Oct. 30, 2012 By studying a specific part of the male DNA, it may be possible to refine the interpretation of PSA tests. This would reduce the risk of men being treated for prostate cancer unnecessarily.
The findings have been presented in a thesis by Christel Björk at Lund University, Sweden, who has carried out the study with her colleague Hannah Nenonen, supervised by researcher Yvonne Lundberg Giwercman.
A PSA test measures the level of PSA (prostate-specific antigen) in the blood, and raised PSA can signal an increased risk of cancer; however, this is not the case for everyone. The problem is that there is no good way to separate those with naturally high levels of PSA from those at increased risk of prostate cancer.
"If we know that a man has a naturally high level of PSA, this can be taken into account in a PSA test, and the patient may be able to avoid arduous treatment with a risk of side-effects," says Christel Björk, a doctoral student at the Department of Clinical Sciences, Lund University.
The present study shows how a man's genetic characteristics can affect the androgen receptor, a protein that has an important function in the male reproductive system. It regulates the effect of testosterone and controls production of prostate-specific antigen.
The researchers studied healthy men in different age groups and discovered a connection between PSA levels in the blood and DNA structure of the androgen receptor.

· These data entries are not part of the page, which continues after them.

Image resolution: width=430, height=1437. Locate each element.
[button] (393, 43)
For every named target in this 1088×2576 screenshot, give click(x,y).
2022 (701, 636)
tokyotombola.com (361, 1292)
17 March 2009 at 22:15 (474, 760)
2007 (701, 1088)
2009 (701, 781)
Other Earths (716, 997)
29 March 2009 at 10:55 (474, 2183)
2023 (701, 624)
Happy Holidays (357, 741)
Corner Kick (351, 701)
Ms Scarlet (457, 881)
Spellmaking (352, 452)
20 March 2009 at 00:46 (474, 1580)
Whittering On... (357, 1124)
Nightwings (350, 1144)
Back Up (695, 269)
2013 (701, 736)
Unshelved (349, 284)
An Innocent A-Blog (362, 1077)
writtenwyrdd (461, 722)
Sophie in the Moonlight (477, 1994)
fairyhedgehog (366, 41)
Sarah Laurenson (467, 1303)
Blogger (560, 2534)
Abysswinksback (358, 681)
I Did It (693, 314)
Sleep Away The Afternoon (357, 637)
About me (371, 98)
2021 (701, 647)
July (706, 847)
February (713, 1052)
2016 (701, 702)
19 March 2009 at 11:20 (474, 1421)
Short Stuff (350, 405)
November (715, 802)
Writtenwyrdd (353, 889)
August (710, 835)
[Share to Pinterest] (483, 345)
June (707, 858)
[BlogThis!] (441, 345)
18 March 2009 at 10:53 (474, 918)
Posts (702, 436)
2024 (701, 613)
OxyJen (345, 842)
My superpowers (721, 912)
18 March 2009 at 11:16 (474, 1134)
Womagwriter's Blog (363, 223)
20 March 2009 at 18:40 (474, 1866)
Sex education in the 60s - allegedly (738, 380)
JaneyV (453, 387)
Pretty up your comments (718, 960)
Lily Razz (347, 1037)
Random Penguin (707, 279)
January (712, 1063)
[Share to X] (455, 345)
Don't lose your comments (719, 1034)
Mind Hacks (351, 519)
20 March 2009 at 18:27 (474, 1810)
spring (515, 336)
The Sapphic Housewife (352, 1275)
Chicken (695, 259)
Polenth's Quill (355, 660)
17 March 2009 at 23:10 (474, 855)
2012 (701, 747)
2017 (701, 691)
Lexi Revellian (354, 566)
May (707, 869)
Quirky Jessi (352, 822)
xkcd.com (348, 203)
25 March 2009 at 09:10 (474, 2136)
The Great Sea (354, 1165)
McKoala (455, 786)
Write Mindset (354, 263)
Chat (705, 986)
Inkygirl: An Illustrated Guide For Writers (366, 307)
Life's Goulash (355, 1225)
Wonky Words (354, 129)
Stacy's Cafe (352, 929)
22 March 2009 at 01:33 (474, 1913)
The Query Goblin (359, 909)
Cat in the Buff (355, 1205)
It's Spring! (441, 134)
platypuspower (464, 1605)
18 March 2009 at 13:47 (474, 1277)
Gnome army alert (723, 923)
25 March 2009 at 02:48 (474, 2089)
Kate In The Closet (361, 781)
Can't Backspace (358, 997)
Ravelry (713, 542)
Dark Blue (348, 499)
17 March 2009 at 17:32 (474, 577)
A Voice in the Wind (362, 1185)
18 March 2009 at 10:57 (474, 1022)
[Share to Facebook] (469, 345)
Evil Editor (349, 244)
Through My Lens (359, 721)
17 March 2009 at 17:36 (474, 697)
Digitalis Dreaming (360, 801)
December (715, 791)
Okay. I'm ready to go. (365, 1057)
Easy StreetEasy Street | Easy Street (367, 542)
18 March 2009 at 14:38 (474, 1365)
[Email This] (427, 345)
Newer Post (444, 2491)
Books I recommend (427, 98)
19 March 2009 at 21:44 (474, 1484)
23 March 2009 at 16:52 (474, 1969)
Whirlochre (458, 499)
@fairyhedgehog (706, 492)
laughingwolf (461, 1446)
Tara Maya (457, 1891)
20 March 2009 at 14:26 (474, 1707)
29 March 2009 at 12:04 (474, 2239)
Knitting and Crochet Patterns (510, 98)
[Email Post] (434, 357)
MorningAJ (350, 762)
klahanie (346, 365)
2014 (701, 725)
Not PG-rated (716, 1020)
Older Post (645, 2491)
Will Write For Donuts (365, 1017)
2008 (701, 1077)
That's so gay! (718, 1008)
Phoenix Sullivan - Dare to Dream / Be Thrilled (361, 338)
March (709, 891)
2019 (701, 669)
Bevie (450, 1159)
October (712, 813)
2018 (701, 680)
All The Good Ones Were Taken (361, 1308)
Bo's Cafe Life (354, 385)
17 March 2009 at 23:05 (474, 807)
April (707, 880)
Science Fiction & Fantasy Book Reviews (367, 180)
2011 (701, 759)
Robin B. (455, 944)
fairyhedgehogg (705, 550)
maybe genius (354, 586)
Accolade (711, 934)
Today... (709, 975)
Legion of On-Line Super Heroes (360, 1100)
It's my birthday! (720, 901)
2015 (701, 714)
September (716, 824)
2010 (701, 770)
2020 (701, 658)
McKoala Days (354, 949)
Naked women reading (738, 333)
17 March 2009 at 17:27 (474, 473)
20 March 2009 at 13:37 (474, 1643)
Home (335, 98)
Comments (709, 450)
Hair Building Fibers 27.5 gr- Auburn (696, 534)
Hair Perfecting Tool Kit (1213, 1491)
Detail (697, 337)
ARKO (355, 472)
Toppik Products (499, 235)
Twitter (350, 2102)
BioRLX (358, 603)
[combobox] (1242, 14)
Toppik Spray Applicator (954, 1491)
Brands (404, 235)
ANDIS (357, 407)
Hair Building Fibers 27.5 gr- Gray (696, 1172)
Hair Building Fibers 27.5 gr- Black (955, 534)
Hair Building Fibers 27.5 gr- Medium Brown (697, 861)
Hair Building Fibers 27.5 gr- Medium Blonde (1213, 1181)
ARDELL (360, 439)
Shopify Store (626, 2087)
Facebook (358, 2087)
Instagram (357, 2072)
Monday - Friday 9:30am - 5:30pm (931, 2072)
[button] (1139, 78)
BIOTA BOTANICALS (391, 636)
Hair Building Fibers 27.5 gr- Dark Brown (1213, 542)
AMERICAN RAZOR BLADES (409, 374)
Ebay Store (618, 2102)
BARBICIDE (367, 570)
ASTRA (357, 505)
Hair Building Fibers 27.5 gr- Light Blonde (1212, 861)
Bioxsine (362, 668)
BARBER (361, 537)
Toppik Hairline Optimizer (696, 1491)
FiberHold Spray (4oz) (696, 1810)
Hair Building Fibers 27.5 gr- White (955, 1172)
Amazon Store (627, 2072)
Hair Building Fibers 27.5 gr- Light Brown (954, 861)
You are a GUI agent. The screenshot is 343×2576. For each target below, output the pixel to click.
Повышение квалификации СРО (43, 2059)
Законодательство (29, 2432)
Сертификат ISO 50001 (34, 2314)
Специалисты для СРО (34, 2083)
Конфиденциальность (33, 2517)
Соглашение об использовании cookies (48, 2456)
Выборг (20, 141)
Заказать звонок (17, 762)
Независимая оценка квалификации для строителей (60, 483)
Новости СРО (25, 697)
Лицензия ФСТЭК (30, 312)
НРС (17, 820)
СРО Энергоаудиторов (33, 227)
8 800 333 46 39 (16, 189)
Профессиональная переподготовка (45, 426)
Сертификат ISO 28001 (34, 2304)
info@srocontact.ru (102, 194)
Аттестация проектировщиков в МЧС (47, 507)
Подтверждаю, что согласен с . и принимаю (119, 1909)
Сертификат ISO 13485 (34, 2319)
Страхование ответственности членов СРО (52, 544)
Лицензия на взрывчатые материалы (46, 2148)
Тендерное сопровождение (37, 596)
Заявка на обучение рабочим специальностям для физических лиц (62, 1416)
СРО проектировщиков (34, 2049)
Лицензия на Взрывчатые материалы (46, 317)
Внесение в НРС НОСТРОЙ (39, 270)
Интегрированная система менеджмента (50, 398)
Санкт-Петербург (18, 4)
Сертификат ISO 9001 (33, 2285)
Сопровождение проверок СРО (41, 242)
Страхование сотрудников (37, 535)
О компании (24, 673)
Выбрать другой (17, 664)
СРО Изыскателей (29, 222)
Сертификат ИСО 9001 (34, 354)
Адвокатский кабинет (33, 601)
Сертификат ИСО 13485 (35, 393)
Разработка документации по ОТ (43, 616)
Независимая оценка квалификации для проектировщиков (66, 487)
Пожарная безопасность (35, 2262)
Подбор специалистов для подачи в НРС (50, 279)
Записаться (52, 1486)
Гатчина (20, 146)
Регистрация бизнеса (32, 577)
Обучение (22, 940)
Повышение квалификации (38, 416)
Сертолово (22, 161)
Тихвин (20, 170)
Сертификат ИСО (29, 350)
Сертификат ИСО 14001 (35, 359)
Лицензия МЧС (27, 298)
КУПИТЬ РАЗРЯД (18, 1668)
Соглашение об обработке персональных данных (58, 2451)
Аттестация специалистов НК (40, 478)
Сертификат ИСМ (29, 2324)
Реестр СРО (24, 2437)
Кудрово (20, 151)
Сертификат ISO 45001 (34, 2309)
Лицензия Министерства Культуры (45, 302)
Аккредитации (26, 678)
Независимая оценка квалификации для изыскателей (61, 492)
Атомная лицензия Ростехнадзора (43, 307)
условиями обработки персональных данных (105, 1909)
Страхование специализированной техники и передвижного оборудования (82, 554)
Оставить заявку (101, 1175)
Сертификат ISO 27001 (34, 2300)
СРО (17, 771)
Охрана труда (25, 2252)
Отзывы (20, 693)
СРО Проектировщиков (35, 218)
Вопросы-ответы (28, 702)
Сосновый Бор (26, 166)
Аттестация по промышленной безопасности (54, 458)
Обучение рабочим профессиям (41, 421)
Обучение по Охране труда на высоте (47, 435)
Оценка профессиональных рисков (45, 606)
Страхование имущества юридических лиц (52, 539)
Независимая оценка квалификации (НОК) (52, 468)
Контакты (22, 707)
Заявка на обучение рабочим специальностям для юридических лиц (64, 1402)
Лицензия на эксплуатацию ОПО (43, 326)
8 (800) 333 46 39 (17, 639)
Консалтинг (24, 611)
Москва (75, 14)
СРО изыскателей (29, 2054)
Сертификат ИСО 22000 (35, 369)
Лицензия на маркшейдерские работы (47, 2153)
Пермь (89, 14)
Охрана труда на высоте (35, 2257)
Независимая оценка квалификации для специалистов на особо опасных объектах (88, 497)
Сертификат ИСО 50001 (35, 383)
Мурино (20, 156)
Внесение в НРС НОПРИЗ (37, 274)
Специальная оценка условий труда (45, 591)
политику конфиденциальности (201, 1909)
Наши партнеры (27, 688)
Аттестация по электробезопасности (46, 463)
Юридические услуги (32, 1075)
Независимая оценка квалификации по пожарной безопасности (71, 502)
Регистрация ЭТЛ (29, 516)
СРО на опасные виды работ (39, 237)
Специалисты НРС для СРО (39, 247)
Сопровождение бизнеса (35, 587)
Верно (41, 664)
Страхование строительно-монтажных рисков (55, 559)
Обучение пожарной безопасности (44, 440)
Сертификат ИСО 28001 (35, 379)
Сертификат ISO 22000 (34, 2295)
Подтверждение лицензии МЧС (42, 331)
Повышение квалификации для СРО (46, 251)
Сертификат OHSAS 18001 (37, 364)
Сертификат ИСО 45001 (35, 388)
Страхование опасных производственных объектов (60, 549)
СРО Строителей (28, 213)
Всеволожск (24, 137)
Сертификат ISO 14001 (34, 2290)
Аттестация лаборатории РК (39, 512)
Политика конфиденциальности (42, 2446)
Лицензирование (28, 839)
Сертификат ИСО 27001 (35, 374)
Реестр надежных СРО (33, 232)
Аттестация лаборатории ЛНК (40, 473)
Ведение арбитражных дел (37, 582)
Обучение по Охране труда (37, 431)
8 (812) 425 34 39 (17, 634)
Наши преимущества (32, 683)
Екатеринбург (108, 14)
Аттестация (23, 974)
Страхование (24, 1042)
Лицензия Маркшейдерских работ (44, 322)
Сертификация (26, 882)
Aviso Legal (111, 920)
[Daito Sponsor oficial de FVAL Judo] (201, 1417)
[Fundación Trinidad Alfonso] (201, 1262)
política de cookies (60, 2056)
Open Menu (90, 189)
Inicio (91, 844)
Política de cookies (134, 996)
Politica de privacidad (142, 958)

The highest PSA levels were found in the men with the most common variant of the androgen receptor, i.e. the largest group of men.
"Both the PSA level and the genetic characteristics can be identified with a blood test," says Yvonne Lundberg Giwercman, Associate Professor at the Department of Clinical Sciences, Lund University.
The study is based on samples from around 400 men from Sweden and Norway. Before the results can be implemented for PSA tests in the health service, the study must be repeated on a larger group.
"We have access to material covering around 3 200 men from seven European countries and the idea is to investigate whether our preliminary findings can be verified on this group in the near future," explains Yvonne Lundberg Giwercman.